══ Supplied data

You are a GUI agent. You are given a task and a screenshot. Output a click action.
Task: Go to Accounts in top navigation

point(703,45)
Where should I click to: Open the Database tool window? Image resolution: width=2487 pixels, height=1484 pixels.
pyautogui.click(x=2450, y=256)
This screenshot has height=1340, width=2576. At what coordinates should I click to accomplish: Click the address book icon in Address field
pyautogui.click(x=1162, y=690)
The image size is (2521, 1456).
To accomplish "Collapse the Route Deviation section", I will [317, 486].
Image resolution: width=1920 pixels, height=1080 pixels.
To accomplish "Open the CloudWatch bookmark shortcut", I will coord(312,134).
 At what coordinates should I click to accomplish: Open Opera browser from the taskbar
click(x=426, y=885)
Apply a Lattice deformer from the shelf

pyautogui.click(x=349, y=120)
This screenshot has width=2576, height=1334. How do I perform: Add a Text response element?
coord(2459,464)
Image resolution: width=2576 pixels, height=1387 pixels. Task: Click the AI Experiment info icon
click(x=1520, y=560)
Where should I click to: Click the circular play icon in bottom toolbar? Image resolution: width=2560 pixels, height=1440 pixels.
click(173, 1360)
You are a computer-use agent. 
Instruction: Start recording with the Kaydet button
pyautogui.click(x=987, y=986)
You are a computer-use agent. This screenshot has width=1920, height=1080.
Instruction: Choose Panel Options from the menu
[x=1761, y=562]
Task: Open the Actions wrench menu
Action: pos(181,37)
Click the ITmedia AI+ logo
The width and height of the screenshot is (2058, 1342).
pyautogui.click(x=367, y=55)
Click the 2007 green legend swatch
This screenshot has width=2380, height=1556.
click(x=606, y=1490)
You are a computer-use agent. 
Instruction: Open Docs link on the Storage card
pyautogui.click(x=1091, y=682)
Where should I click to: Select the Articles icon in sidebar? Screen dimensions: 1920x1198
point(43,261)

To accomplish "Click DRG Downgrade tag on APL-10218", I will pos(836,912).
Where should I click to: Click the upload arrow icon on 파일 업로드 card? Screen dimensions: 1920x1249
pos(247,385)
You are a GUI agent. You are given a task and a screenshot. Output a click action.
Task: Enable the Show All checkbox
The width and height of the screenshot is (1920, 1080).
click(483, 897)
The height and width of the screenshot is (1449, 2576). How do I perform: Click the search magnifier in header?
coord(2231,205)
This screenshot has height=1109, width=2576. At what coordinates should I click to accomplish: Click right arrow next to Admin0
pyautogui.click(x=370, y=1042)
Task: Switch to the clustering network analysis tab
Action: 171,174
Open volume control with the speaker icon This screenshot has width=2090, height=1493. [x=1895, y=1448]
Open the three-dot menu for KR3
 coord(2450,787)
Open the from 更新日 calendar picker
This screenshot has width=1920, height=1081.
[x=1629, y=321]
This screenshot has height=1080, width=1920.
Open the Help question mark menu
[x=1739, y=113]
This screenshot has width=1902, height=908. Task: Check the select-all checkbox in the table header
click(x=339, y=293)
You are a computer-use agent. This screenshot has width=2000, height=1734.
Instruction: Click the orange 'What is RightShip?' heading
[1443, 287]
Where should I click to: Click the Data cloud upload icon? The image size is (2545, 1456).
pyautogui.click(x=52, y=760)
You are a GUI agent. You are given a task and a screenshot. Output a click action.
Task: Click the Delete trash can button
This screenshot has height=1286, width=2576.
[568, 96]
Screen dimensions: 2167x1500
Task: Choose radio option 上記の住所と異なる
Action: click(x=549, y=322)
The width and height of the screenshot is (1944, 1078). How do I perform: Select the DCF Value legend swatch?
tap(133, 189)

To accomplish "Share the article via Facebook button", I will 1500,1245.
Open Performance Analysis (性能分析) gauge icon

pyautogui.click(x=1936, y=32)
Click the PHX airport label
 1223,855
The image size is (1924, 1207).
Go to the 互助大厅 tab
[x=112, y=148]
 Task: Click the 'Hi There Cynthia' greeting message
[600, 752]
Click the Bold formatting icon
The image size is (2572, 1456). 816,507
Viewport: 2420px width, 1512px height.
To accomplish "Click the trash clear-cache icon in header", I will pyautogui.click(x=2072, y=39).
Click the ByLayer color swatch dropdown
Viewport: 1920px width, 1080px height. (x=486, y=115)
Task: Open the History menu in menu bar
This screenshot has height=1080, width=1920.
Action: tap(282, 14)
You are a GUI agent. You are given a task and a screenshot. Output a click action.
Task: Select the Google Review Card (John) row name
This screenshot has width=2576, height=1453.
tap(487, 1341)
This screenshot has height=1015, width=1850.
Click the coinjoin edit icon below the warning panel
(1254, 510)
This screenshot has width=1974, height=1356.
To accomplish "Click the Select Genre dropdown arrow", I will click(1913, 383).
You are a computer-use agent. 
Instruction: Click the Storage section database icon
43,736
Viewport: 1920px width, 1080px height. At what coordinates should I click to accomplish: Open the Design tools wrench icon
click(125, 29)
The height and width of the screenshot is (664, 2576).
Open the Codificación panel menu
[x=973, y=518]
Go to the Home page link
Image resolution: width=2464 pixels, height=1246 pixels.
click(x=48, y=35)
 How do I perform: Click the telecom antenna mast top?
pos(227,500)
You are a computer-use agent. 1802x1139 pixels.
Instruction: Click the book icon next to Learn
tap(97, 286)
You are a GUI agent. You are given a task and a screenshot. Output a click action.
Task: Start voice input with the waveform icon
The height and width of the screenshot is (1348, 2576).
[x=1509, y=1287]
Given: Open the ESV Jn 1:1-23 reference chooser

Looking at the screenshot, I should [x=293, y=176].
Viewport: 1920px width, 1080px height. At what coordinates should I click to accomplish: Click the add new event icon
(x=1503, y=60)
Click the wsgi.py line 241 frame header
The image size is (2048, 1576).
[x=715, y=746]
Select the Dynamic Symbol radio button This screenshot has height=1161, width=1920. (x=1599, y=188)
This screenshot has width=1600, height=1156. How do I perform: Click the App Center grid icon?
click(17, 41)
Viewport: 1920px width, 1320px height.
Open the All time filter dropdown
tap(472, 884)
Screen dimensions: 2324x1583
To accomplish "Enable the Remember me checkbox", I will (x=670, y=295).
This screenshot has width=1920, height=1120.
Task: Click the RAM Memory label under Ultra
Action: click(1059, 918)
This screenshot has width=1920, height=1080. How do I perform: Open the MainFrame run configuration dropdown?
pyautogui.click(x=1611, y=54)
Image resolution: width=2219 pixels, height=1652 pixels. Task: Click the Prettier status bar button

════

What needs to be done
Lines of the data above that include the string "trash" must each be copied.

Final answer
Task: Click the Delete trash can button
To accomplish "Click the trash clear-cache icon in header", I will pyautogui.click(x=2072, y=39).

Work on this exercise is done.